● PROBLEM TO SOLVE
Repeat every entry in the listing below, exactly.

══════════════════════════════

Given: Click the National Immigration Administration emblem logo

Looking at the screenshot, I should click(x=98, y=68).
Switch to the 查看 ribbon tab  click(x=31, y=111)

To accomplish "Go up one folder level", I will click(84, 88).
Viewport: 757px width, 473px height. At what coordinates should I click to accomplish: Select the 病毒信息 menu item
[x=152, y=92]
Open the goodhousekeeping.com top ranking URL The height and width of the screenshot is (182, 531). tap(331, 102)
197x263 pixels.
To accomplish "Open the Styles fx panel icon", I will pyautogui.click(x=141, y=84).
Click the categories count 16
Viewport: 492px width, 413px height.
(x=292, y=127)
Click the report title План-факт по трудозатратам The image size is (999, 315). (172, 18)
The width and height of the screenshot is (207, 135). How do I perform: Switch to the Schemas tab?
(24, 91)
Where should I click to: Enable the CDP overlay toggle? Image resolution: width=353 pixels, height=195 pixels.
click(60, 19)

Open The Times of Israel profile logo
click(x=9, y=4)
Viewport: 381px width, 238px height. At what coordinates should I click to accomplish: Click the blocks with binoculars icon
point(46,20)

══════════════════════════════

● EXERCISE RESULT
Given: Click the National Immigration Administration emblem logo

Looking at the screenshot, I should click(x=98, y=68).
Switch to the 查看 ribbon tab  click(x=31, y=111)

To accomplish "Go up one folder level", I will click(84, 88).
Viewport: 757px width, 473px height. At what coordinates should I click to accomplish: Select the 病毒信息 menu item
[x=152, y=92]
Open the goodhousekeeping.com top ranking URL The height and width of the screenshot is (182, 531). tap(331, 102)
197x263 pixels.
To accomplish "Open the Styles fx panel icon", I will pyautogui.click(x=141, y=84).
Click the categories count 16
Viewport: 492px width, 413px height.
(x=292, y=127)
Click the report title План-факт по трудозатратам The image size is (999, 315). (172, 18)
The width and height of the screenshot is (207, 135). How do I perform: Switch to the Schemas tab?
(24, 91)
Where should I click to: Enable the CDP overlay toggle? Image resolution: width=353 pixels, height=195 pixels.
click(60, 19)

Open The Times of Israel profile logo
click(x=9, y=4)
Viewport: 381px width, 238px height. At what coordinates should I click to accomplish: Click the blocks with binoculars icon
point(46,20)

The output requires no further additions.